= Beginning of Section =
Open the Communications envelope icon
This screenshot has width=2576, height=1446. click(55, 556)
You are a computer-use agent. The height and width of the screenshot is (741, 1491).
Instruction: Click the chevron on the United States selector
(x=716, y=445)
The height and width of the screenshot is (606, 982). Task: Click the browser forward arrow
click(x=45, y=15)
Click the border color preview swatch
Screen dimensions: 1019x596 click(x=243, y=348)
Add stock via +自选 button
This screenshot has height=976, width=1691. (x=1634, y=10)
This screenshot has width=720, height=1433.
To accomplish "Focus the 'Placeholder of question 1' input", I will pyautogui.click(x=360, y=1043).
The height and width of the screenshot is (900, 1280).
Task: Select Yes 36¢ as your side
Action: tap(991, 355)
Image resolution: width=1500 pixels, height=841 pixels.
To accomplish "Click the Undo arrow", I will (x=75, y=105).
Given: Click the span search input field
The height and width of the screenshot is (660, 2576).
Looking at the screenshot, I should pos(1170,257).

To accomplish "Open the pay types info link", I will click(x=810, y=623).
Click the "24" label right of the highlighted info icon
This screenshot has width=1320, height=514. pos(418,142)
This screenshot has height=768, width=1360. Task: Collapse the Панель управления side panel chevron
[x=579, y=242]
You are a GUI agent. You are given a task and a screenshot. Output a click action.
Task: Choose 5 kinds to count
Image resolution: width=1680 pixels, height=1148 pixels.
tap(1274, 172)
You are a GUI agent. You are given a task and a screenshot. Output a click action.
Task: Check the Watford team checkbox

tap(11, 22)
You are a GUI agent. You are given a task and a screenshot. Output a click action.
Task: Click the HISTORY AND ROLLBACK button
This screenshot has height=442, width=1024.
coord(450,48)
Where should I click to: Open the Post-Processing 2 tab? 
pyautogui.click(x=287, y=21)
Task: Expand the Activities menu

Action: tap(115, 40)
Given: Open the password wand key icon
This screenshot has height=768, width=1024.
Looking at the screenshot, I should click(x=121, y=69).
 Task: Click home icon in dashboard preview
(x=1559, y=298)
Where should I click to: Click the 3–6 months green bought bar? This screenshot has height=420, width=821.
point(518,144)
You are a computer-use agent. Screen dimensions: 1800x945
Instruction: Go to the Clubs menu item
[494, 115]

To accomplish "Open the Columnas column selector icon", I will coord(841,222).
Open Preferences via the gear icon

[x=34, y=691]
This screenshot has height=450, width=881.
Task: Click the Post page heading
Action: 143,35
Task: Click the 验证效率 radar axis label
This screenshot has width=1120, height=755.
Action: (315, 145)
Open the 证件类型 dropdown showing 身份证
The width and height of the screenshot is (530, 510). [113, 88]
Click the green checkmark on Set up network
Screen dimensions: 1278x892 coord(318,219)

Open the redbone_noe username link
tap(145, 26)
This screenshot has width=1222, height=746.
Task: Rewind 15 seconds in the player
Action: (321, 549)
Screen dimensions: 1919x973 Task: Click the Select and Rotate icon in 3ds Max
= End of Section =
▶ [Exercise description] Copy the listing word for word.

▶ [Exercise response]
Open the Communications envelope icon
This screenshot has width=2576, height=1446. click(55, 556)
You are a computer-use agent. The height and width of the screenshot is (741, 1491).
Instruction: Click the chevron on the United States selector
(x=716, y=445)
The height and width of the screenshot is (606, 982). Task: Click the browser forward arrow
click(x=45, y=15)
Click the border color preview swatch
Screen dimensions: 1019x596 click(x=243, y=348)
Add stock via +自选 button
This screenshot has height=976, width=1691. (x=1634, y=10)
This screenshot has width=720, height=1433.
To accomplish "Focus the 'Placeholder of question 1' input", I will pyautogui.click(x=360, y=1043).
The height and width of the screenshot is (900, 1280).
Task: Select Yes 36¢ as your side
Action: tap(991, 355)
Image resolution: width=1500 pixels, height=841 pixels.
To accomplish "Click the Undo arrow", I will (x=75, y=105).
Given: Click the span search input field
The height and width of the screenshot is (660, 2576).
Looking at the screenshot, I should pos(1170,257).

To accomplish "Open the pay types info link", I will click(x=810, y=623).
Click the "24" label right of the highlighted info icon
This screenshot has width=1320, height=514. pos(418,142)
This screenshot has height=768, width=1360. Task: Collapse the Панель управления side panel chevron
[x=579, y=242]
You are a GUI agent. You are given a task and a screenshot. Output a click action.
Task: Choose 5 kinds to count
Image resolution: width=1680 pixels, height=1148 pixels.
tap(1274, 172)
You are a GUI agent. You are given a task and a screenshot. Output a click action.
Task: Check the Watford team checkbox

tap(11, 22)
You are a GUI agent. You are given a task and a screenshot. Output a click action.
Task: Click the HISTORY AND ROLLBACK button
This screenshot has height=442, width=1024.
coord(450,48)
Where should I click to: Open the Post-Processing 2 tab? 
pyautogui.click(x=287, y=21)
Task: Expand the Activities menu

Action: tap(115, 40)
Given: Open the password wand key icon
This screenshot has height=768, width=1024.
Looking at the screenshot, I should click(x=121, y=69).
 Task: Click home icon in dashboard preview
(x=1559, y=298)
Where should I click to: Click the 3–6 months green bought bar? This screenshot has height=420, width=821.
point(518,144)
You are a computer-use agent. Screen dimensions: 1800x945
Instruction: Go to the Clubs menu item
[494, 115]

To accomplish "Open the Columnas column selector icon", I will coord(841,222).
Open Preferences via the gear icon

[x=34, y=691]
This screenshot has height=450, width=881.
Task: Click the Post page heading
Action: 143,35
Task: Click the 验证效率 radar axis label
This screenshot has width=1120, height=755.
Action: (315, 145)
Open the 证件类型 dropdown showing 身份证
The width and height of the screenshot is (530, 510). [113, 88]
Click the green checkmark on Set up network
Screen dimensions: 1278x892 coord(318,219)

Open the redbone_noe username link
tap(145, 26)
This screenshot has width=1222, height=746.
Task: Rewind 15 seconds in the player
Action: (321, 549)
Screen dimensions: 1919x973 Task: Click the Select and Rotate icon in 3ds Max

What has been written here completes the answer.